ICIDHにおける社会的不利は,その個人の属する社会において普通に果たすべき役割が妨げられ,当該社会の期待や基準に適合できないことから生ずる不利益であるとされる2).ICIDHでは社会的不利を定義するにあたり,その6つの次元として,「オリエンテーション」,「身体の自立」,「移動性」,「作業」,「社会統合」,「経済的自立」を挙げている3,4).ICIDHの改訂版であるICIDH-2において,社会的不利は「参加(Participation)」というより広義の概念に吸収され,社会的な活動に対する「参加」の制約により不利益を受ける最も重要な領域とされている5).

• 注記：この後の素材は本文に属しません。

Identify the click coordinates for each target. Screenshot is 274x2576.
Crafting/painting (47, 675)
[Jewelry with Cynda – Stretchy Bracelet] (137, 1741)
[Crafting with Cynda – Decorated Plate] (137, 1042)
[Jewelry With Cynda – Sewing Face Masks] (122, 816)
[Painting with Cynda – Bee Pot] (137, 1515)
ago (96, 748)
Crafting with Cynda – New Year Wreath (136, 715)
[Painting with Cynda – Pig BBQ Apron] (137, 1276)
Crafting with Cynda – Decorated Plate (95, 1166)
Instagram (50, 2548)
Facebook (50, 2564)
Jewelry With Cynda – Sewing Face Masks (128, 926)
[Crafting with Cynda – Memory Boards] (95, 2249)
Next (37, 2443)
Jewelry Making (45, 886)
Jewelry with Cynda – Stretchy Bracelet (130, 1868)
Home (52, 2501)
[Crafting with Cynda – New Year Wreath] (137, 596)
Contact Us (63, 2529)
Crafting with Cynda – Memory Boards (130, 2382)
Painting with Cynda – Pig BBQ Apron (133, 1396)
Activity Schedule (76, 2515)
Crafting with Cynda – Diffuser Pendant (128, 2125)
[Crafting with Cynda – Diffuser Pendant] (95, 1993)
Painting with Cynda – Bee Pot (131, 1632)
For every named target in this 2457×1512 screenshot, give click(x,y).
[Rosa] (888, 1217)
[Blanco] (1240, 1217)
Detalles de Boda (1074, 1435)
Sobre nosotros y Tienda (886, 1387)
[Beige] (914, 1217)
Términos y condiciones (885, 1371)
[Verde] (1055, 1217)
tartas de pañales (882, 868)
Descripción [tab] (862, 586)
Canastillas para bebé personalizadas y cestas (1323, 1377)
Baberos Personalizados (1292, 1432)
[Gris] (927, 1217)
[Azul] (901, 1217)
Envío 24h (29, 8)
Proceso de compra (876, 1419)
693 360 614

CHARTは,ICIDHにおける「オリエンテーションに関する社会的不利」を除く5つの分類に対応する5つの領域尺度として開発され,1995年にアメリカの脊髄損傷者に関する全国規模のデータベースNSCID(National Spinal Cord Injury Databese)に社会的不利の指標として組み込まれた6).また,脊髄損傷者だけでなく,頭部外傷7)や脳卒中8)に対しても適用されてきている.1996年に改訂され(Revised CHART),ICIDHにおける「オリエンテーションに関する社会的不利」に対応する項目「認知的自立」を加え,6つの領域尺度によって構成されることとなった.
本研究は,日本における社会的不利の測定尺度として,このRevised CHARTを日本語化し,CHART日本語版を作成することを目的とした.日本語化に際しては,1)Revised CHARTの翻訳,2)在宅脳卒中後遺症者におけるCHART日本語版の信頼性の検証,3)在宅脳卒中後遺症者と健常成人におけるCHART日本語版の施行結果の比較,という手順を踏んだ.
CHART日本語版の信頼性は再テスト法による時間的安定性のみを検討した.また,原版のCHARTはアメリカの健常成人で各領域尺度得点が100点になるよう作成されているため,日本の健常成人におけるCHART日本語版の各領域尺度得点を確認し,脳卒中後遺症者の得点と比較した.